E. Admissibility of Evidence of Full Amount of Bills for Other Purposes:

Even apart from the question of what past medical expenses are recoverable from

the defendant in a given case the courts should permit the evidence of the total

amount of those bills, because the amount is relevant to demonstrating the full

nature and extent of the plaintiff’s injuries, and on the question of future

damages, which may or may not be covered by Medicare or reduced by the provider.

This issue was addressed by the court in Chapman v. Mazda Motor Co., 7 F. Supp.

2d 1123 (D. Mont. 1998) in which the court ruled on a similar motion in limine

filed by the defendant seeking to preclude plaintiff from introducing evidence

of the amount of medical bills written-off by providers who had accepted

Medicaid. Although indicating skepticism that the plaintiff could recover

damages for those amounts which providers had written-off, the court found that

the evidence would be relevant even if the written-off portions of the bills

were not recoverable, holding:

While the amounts of disallowed medical expenses are not relevant to prove

damages for past medical loss, it does not follow that the evidence of medical

expenses is irrelevant for all purposes. For instance, Chapman says evidence of

total medical bills is admissible “to show the jury the severity and the extent

of her injuries.” Br. in Opp. at 3. I agree. Even if medical expenses were

disallowed by medicaid, the documentation for such expenses presumably lists the

medical procedures and treatments dispensed. They may bear on the necessity of

future needs and provide a foundation for a life care plan. They are relevant to

prove the nature and extent of Chapman’s injuries. Evidence of cost for the

complete range of treatment and care dispensed in past medical treatment may be

relevant to future medical care and expenses required.

Accordingly, Mazda’s motion is DENIED.

Id. at 1125(emphasis added).

Other cases recognizing that the amount of a plaintiff’s medical bills is

relevant to the plaintiff’s pain and suffering include Mascarenas v.
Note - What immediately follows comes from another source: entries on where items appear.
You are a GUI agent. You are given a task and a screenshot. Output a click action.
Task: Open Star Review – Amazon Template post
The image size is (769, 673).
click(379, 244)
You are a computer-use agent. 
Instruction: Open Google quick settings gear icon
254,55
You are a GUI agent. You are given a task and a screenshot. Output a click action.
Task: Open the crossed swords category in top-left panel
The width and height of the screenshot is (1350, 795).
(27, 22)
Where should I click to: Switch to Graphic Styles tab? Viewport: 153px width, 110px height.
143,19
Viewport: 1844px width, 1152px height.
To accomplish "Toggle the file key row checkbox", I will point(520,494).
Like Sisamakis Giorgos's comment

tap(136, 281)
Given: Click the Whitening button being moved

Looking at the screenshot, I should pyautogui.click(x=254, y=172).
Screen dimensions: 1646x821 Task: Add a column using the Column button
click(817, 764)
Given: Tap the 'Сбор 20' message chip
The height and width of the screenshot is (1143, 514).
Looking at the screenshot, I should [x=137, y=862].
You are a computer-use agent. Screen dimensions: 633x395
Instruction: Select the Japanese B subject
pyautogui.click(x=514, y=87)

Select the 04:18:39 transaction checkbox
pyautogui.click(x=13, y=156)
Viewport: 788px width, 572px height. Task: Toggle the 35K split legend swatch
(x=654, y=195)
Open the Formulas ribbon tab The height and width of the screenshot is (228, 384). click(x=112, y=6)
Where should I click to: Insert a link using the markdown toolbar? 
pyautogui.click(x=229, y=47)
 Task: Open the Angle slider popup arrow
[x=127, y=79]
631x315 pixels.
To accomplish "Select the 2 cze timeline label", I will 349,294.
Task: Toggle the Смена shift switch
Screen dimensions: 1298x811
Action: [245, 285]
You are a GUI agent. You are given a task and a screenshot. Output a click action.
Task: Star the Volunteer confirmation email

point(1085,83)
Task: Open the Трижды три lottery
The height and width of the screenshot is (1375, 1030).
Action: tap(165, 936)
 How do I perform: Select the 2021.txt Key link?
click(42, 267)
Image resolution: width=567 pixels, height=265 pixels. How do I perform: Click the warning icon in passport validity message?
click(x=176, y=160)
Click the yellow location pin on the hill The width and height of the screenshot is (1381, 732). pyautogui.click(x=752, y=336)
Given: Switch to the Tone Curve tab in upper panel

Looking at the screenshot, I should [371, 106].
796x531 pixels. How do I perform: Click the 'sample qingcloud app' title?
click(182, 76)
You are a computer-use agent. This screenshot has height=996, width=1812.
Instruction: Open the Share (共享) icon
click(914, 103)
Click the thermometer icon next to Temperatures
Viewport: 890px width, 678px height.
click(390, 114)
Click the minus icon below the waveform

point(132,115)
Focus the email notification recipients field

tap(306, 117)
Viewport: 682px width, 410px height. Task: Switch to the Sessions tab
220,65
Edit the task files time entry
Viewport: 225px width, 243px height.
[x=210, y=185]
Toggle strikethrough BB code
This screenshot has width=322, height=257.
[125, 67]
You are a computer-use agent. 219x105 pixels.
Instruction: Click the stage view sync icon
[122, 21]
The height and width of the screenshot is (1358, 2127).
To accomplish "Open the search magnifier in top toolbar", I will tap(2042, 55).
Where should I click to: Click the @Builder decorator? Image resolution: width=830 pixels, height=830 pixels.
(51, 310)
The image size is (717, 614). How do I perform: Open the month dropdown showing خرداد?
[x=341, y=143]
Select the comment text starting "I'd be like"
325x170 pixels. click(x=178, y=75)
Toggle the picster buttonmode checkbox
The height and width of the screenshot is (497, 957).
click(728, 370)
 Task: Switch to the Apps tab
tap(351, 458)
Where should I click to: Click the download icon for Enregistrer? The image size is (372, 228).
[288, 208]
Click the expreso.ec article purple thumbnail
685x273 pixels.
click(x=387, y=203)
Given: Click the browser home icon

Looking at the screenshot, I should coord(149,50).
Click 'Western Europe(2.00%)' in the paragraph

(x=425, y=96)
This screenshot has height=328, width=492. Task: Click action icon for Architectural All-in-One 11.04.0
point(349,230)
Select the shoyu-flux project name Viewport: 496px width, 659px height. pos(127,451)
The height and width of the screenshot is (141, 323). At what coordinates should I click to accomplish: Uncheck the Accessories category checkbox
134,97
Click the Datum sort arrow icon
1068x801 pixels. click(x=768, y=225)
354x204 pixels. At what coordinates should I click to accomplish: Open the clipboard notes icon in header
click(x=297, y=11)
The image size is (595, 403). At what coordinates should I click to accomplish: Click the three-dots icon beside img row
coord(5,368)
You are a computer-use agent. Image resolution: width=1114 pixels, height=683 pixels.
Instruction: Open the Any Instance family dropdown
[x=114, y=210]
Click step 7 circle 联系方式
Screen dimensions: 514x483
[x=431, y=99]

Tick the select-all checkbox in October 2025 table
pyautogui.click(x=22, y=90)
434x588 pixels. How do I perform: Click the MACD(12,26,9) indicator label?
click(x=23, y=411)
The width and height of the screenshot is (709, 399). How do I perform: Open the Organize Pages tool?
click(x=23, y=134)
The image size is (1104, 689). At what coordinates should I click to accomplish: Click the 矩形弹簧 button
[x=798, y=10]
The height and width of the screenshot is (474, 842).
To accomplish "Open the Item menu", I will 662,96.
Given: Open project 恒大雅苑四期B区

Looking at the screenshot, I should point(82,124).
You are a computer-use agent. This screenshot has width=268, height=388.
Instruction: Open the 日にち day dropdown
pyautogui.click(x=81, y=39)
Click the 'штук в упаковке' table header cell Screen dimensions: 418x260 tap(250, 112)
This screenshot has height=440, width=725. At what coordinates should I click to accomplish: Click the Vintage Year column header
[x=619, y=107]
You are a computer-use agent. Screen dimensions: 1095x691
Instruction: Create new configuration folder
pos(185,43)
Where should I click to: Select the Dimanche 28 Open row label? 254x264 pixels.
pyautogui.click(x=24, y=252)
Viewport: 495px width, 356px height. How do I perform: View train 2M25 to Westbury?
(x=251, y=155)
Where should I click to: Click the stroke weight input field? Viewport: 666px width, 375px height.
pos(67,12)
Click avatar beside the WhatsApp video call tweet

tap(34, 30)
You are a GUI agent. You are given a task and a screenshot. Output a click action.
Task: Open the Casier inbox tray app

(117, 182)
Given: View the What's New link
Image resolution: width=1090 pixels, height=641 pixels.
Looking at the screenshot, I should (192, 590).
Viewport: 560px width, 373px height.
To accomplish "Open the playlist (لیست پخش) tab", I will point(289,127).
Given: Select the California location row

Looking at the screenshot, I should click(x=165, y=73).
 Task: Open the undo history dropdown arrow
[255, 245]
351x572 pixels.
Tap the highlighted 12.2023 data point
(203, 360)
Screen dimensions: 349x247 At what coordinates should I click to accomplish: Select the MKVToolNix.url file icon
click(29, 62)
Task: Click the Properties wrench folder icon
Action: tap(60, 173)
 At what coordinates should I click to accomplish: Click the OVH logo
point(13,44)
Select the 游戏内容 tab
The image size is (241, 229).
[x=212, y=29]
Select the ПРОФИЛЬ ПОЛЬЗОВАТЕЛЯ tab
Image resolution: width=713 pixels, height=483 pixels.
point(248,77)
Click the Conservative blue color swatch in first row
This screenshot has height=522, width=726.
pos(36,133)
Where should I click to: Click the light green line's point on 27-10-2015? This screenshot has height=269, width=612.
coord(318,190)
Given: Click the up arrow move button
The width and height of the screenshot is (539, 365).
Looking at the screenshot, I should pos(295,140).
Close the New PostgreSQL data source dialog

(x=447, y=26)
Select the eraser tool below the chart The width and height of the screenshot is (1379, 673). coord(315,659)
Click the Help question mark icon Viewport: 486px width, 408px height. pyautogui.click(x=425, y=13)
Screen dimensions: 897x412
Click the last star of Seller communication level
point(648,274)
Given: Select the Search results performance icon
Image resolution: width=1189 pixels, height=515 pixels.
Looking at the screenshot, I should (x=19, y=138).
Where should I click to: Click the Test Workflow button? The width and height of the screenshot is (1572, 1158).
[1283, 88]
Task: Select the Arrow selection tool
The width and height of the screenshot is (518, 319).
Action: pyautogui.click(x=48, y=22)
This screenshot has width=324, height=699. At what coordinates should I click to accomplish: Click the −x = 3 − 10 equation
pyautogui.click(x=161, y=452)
Gonzalez,

497 P.2d 751 (N.M. App. 1972); Melaver v. Garis, 138 S. E. 2d 435 (Ga. App.


Defense attorneys know that juries can better understand the true extent of a

plaintiff’s condition, and more accurately award damages for pain and suffering

and other intangible elements, if they hear about the full amount of medical

expenses necessitated by their clients’ conduct, so their motive in making such

motions in limine is not just to reduce the risk of an award of non-recoverable

amounts of damages. They employ a strategy of trying to keep such evidence away

from the jury in order to unfairly reduce the recoverable damages. See Lee,

Reasonable Medical Treatment Means Actual Cost (Summer 2002) 17 Defense Comment

14 (suggesting tort defense attorneys can achieve a reduction of both special

and general damages by limiting plaintiffs to proof of actual medical costs).

Don’t let them keep up this strategy of deception!

F. Conclusion:

Defendants should not be permitted to deceive the jury by keeping out evidence

of the true amount of damages caused by their negligence, and should not receive

a windfall from fortuitous circumstances under which healthcare providers’bills

are reduced. In the absence of some special statutory limitation upon damages

such as that under the Wrongful Death Act, tortfeasors should be obligated to

pay the full measure of damages for medical expenses resulting from their

negligence, and the jury should be permitted to consider the full amount of

those expenses on the question of the plaintiffs’ future economic damages and

past pain and suffering.


Keep tryin’!

Roy #2

1Under Florida’s collateral source statute, there is no reduction in the amount

to be awarded by the jury as a result of the fact that a Florida plaintiff is a

recipient of Medicare of Medicaid. § 768.76(2)(b), Fla. Stat. (2002).